一発技を競う「ベストトリック」は、出だしの2本でミスが続いた。「もう勝てないと思った」。諦めかけた心を奮い立たせたのは、無観客の場内にこだました仲間たちの声。性別や年齢を問わず、誰もが自由に楽しめるのがスケートボードの文化だ。

「みんなが『おー』って言ってくれて、それが楽しいから笑顔になった」。155センチ、45キロ。安全のため18歳以下に着用を義務付けられたヘルメットをかぶり、段差の高い階段に添えられた大きな手すりを使って多彩な技を繰り出した。

愛好家の父・翔さん(39)と2学年上の兄・颯さん(16)から影響を受け、小学1年で本格的にボードに乗った。練習場は故郷の松原市内にある「スポーツパークまつばら」。毎日3-5時間滑り込んできた。一昨年に世界のトッププロが集まるXゲーム米国大会で2位に入り、今年6月の世界選手権でも銀メダルを手にして有力選手に躍り出た。

センス抜群だ。日本代表の早川大輔コーチは「板に乗る感覚がずば抜けている。基礎がしっかりしている」と評する。国際大会で他国の指導者が「素晴らしいタレントを持っている」とうらやむほど。
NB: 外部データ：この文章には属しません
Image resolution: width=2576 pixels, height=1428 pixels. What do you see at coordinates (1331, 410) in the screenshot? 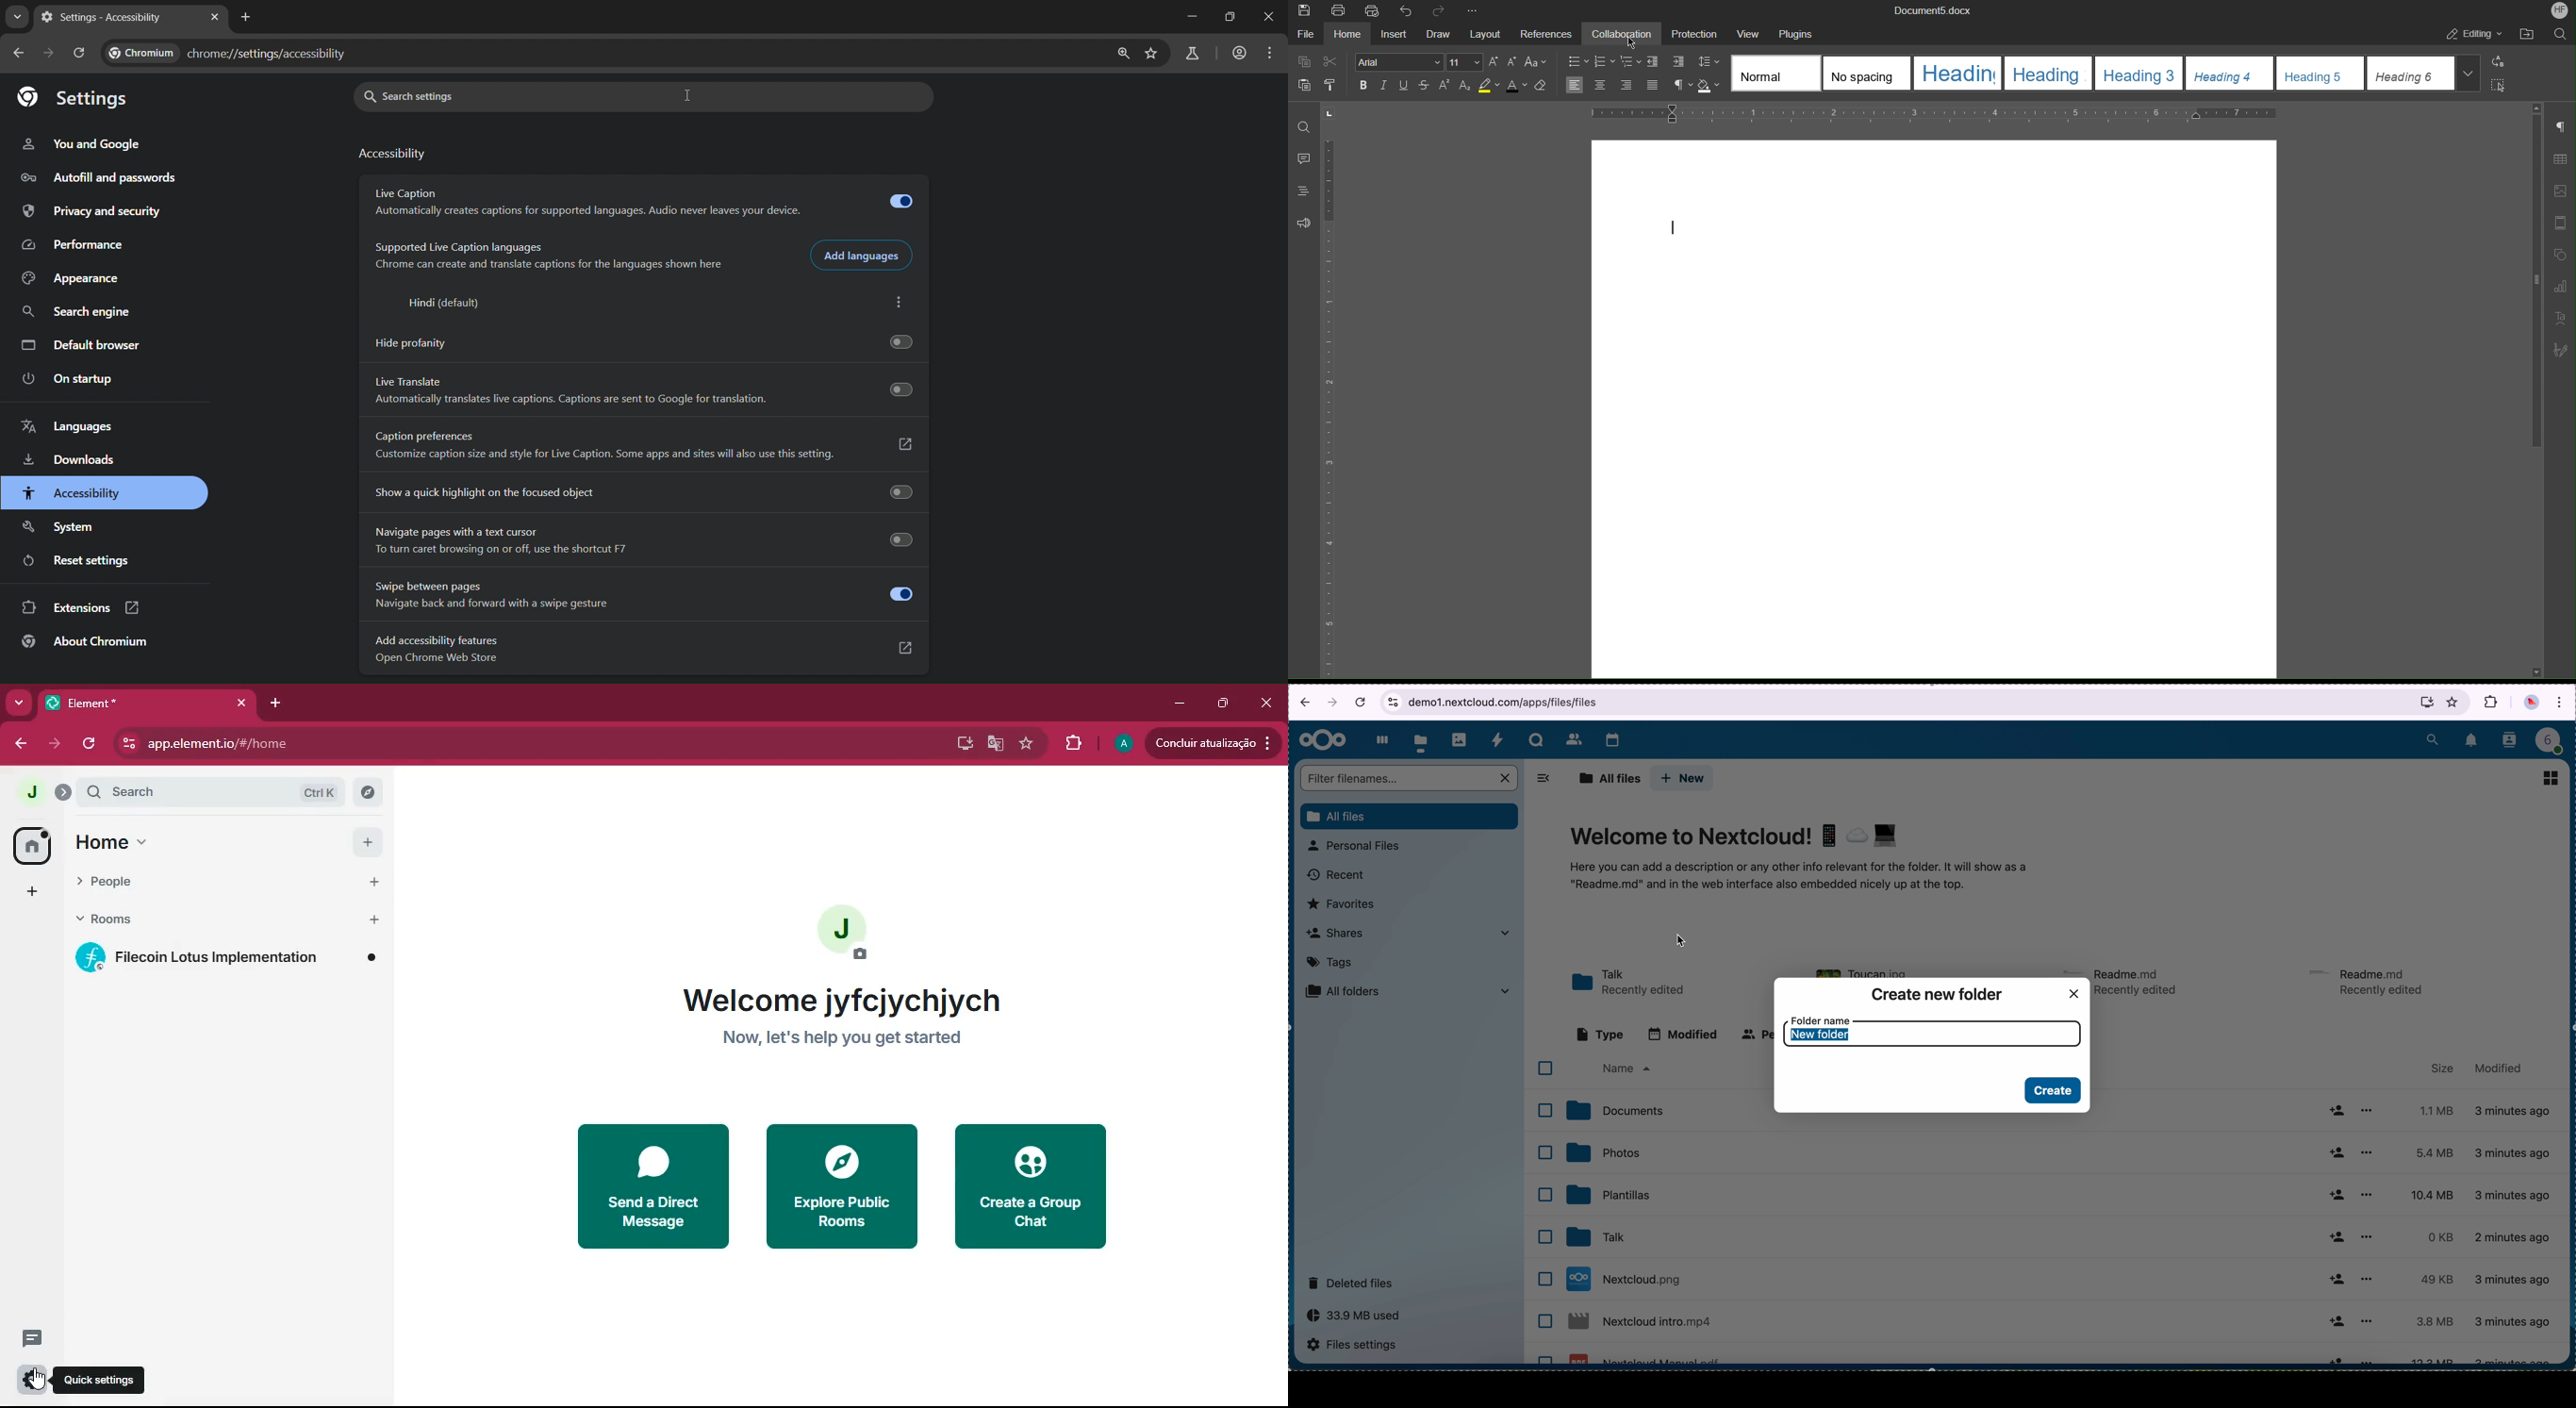
I see `Vertical Ruler` at bounding box center [1331, 410].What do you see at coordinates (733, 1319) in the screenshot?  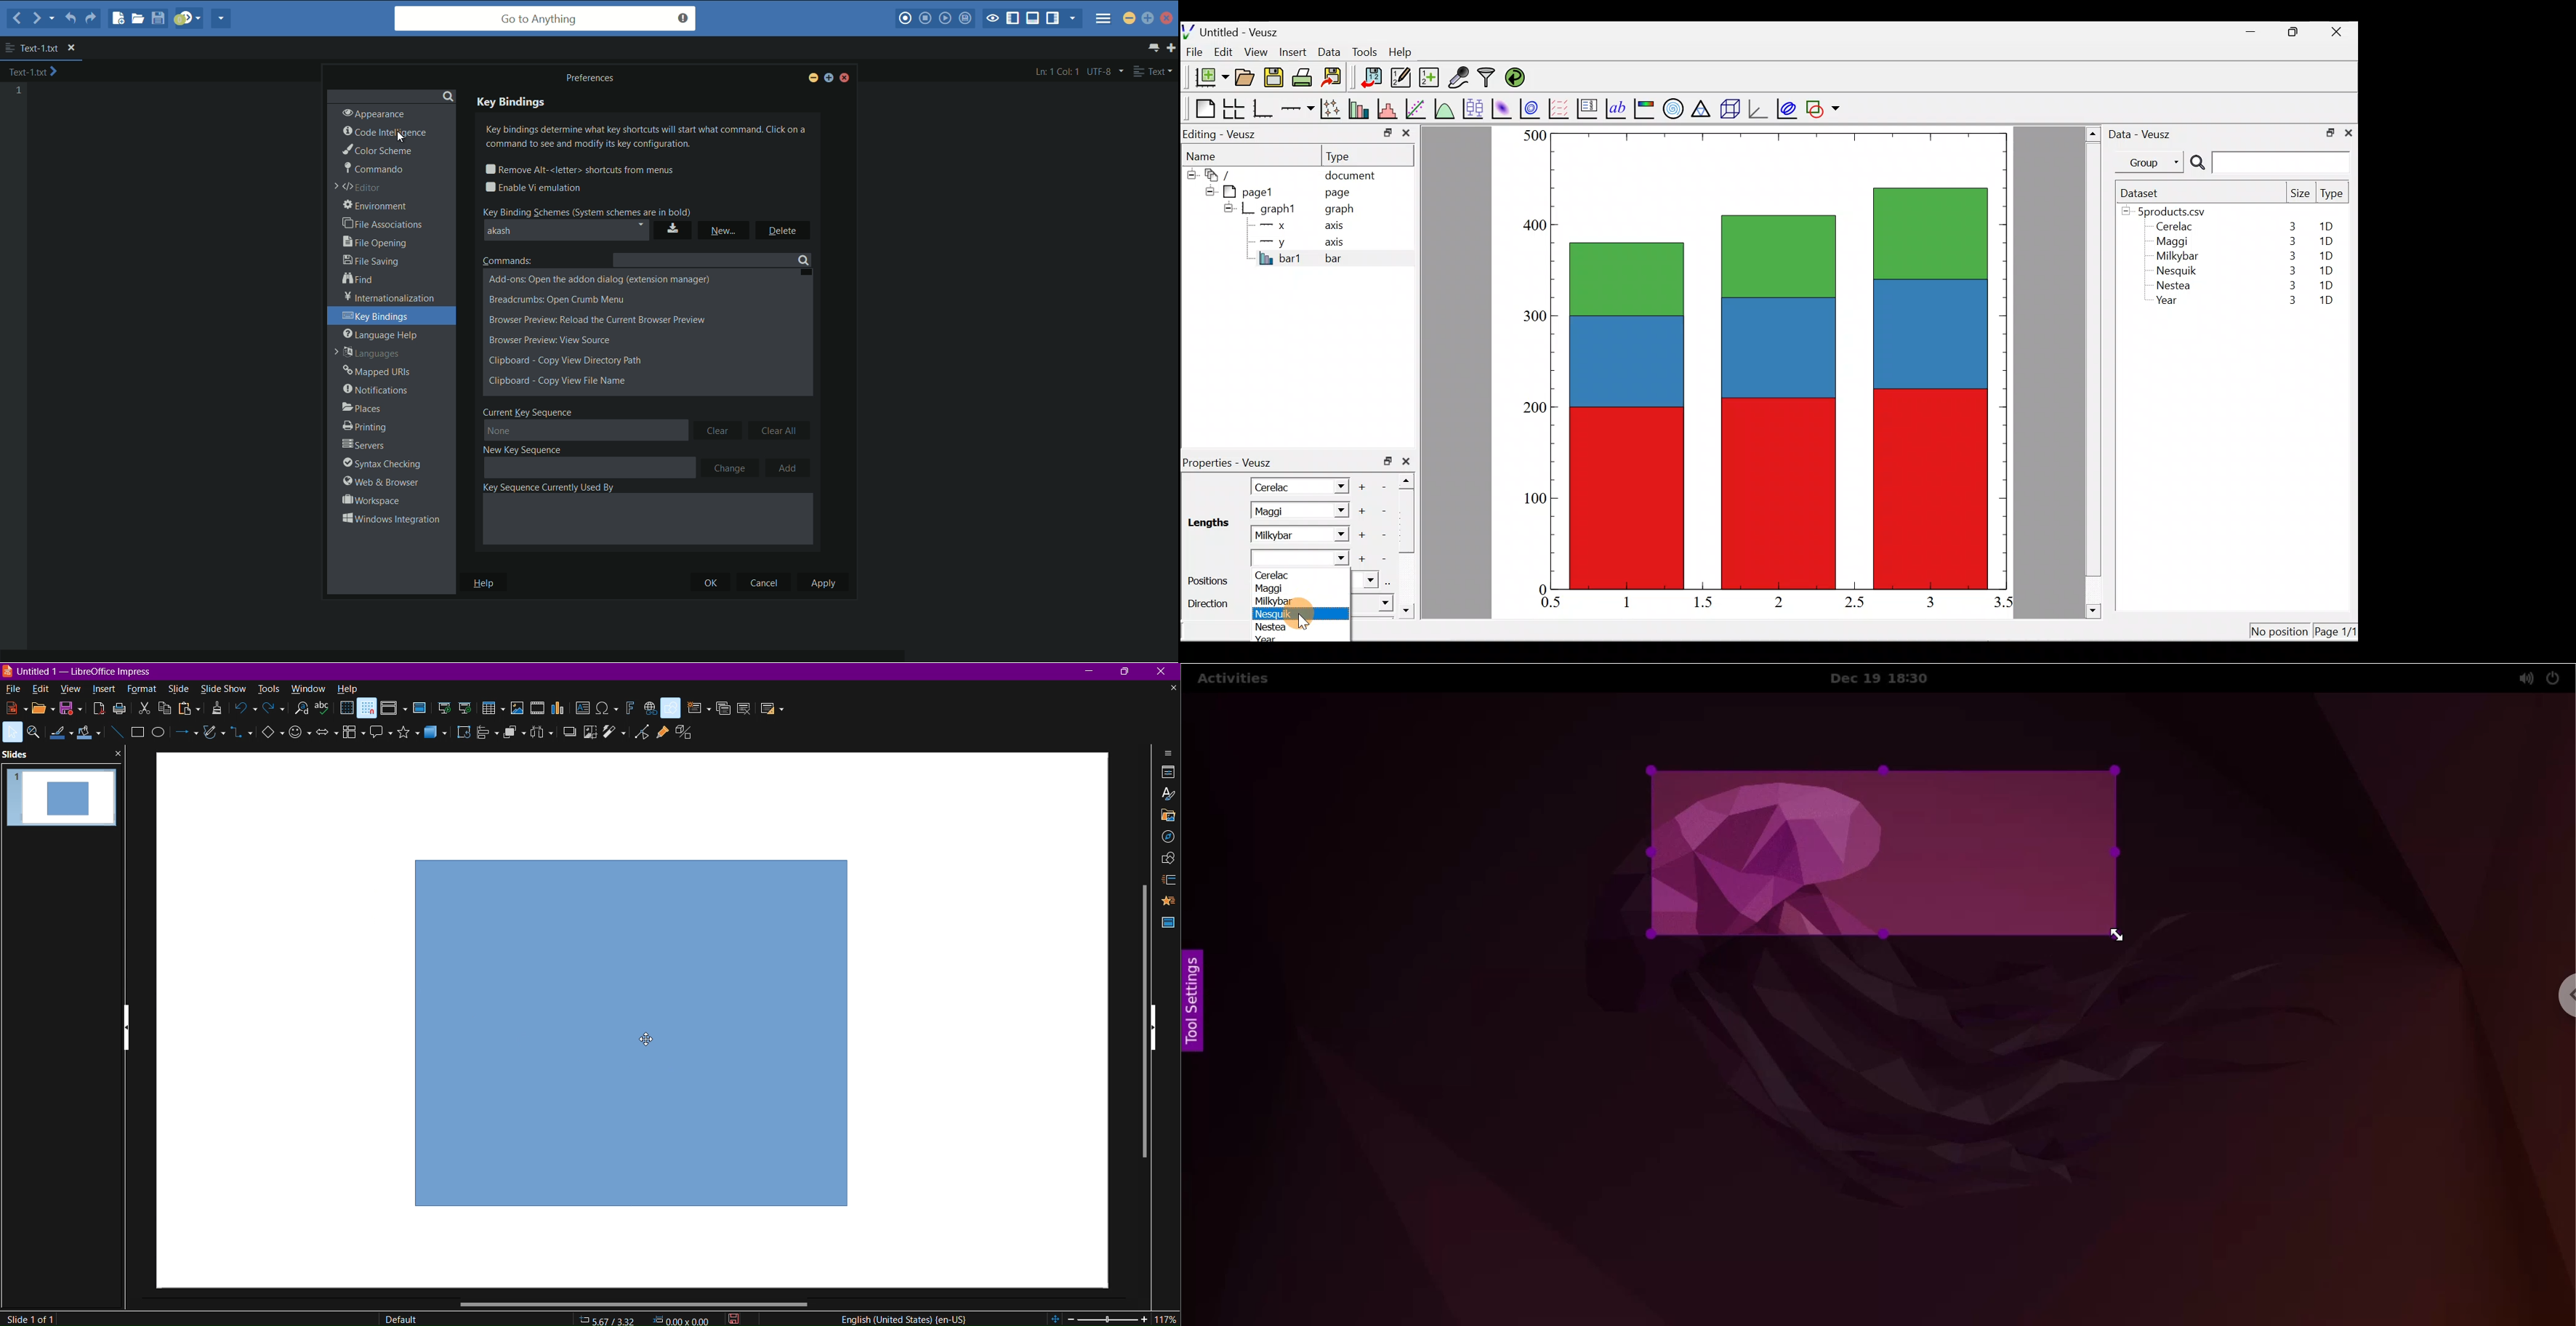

体幹が強く、大技を繰り出しても簡単に軸はぶれない。

携帯型音楽プレーヤーの初代「iPod touch」と同じ2007年生まれ。銅メダルを獲得した16歳の中山楓奈と試合中に「ラスカルの話をしていた」という。名作アニメ「あらいぐまラスカル」のことか、英歌手のことか。お笑いコンビの千鳥が好きで、ユーチューブやSNSを見て息抜きする。ご褒美として「焼き肉が食べたい!」と無邪気に笑った。

名前の「椛」には「木に花が咲くように力強く生きてほしい」との願いが込められている。3年後の祭典も勝つ気満々。「パリ五輪に出て優勝したい。世界で知らない人がいないくらい有名になりたい」。東京で芽吹き、未来で咲き誇る。(鈴木智紘)

★五輪の最年少での金メダルは

1936年ベルリン大会で飛板飛込のマージョリー・ゲストリング(米国)が記録した13歳267日。日本選手では92年バルセロナ大会で競泳女子200メートル平泳ぎを制した岩崎恭子の14歳6日が最年少記録だった。13歳330日の西矢はゲストリングの記録には63日及ばなかったが、岩崎の記録を41日塗り替えた。なお、2位のレアウ(ブラジル)も13歳。表彰台に上がった3人の平均年齢は14歳191日で、五輪史上最年少となった。

西矢 椛(にしや・もみじ)

 2007(平成19)年8月30日生まれ、13歳。大阪・松原市出身。松原西小―松原中在学。父と兄の影響で7歳のときに本格的に競技を始める。2019年に世界最高峰のXゲーム米国大会で2位となり、21年の世界選手権(ローマ大会)でも銀メダルを獲得。155センチ、45キロ。